* Requirement A
In the passage on the Nuremberg Doctors' Trial, on what date were the U.S. principles for medical experimentation on humans first published?
* Requirement B
Extend the passage on the Doctors' Trial and Dr. Klaus Karl Schilling, starting after its final sentence.

During the Doctors’ Trial at Nuremberg, Dr. Karl Brandt and the other defendants were infuriated at the moral high ground taken by the U.S. prosecution. Evidence showed that the Allies had been engaged in illegal medical experimentation, including poison experiments on condemned prisoners in other countries, and cholera and plague experiments on children.
The U.S. prosecution flew in Dr. Andrew Ivy to explain the differences in medical ethics between German and U.S. medical experiments. Interestingly, Dr. Ivy himself had been involved in malaria experiments on inmates at the Illinois State Penitentiary. When Dr. Ivy mentioned that the United States had specific research standards for medical experimentation on humans, it turns out that these principles were first published on December 28, 1946. Dr. Ivy had to admit that the U.S. principles on medical ethics in human experimentation had been made in anticipation of Dr. Ivy’s testimony at the Doctors’ Trial.[9]
Conclusion
Dr. Klaus Karl Schilling enjoyed an international reputation for his medical research. He had initially wanted to do good by finding a cure for malaria that would benefit mankind. Pleas for Dr. Schilling’s clemency arrived from universities around the world. However, American authorities executed Dr. Schilling without letting him finish his report about the malaria experiments, and despite the fact that American doctors had conducted similar medical experimentation on humans.[10] As with so many other Germans, Dr. Schilling was executed by an American justice system that was not concerned with justice.

* Entries provided
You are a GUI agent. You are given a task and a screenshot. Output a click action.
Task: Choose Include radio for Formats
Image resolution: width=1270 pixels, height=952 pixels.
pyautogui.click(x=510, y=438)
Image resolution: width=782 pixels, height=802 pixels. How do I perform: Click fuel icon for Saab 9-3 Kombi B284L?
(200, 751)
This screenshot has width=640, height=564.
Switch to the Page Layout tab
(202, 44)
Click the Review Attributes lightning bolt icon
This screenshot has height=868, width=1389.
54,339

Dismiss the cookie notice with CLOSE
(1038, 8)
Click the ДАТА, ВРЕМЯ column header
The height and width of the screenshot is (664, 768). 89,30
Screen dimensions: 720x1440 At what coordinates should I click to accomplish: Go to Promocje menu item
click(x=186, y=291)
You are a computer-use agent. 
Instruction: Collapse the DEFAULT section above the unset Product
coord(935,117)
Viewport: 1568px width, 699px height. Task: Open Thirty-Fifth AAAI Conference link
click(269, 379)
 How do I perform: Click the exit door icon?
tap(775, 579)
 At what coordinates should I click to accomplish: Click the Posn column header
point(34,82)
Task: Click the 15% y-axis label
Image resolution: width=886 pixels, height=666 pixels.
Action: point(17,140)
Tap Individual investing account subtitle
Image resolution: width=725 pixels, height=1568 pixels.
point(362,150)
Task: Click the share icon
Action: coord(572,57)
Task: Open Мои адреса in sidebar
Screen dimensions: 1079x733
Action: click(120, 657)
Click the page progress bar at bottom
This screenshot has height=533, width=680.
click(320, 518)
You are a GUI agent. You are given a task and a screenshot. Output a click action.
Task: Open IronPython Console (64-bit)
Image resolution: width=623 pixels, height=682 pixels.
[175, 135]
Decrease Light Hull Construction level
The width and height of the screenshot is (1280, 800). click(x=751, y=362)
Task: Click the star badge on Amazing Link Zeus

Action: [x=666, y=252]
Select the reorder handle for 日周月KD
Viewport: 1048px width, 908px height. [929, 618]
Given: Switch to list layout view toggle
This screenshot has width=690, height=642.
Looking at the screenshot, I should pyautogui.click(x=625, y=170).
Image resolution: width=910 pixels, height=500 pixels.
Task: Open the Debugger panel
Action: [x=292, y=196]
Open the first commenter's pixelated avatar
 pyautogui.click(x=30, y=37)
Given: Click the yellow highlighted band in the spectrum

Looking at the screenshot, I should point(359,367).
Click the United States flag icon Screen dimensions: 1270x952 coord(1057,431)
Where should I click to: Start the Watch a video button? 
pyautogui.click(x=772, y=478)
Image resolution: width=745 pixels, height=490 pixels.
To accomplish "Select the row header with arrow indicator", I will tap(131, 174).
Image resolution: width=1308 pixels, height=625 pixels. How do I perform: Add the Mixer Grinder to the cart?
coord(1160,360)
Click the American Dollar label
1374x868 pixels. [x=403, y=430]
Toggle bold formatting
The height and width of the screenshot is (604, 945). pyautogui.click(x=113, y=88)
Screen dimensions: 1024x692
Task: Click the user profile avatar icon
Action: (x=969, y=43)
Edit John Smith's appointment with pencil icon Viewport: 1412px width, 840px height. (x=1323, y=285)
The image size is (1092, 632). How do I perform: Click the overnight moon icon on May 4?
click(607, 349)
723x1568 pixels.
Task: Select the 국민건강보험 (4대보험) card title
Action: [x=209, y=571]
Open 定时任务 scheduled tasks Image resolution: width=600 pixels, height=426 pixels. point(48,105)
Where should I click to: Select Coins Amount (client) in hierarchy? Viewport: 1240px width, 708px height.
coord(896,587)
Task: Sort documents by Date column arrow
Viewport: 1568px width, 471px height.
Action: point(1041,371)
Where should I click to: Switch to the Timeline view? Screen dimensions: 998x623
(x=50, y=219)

* Response box A
December 28, 1946

* Response box B
ENDNOTE
[1] Kater, Michael H., Doctors under Hitler, Chapel Hill: The University of North Carolina Press, 1989, p. 226.
[2] Greene, Joshua M., Justice at Dachau, New York: Broadway Books, 2003, p. 96.
[3] McCallum, John Dennis, Crime Doctor, Mercer Island, WA: The Writing Works, Inc., 1978, pp. 64-65.
[4] Berben, Paul, Dachau, 1933-1945, The Official History, London: The Norfolk Press, 1975, p. 125.
[5] McCallum, John Dennis, Crime Doctor, Mercer Island, WA: The Writing Works, Inc., 1978, pp. 66-67.
[6] Ibid., p. 68.
[7] Greene, Joshua M., Justice at Dachau, New York: Broadway Books, 2003, p. 122.
[8] Schmidt, Ulf, Karl Brandt: The Nazi Doctor, New York: Continuum Books, 2007, p. 376.
[9] Ibid., pp. 376-377.
[10] Greene, Joshua M., Justice at Dachau, New York: Broadway Books, 2003, pp. 96-97.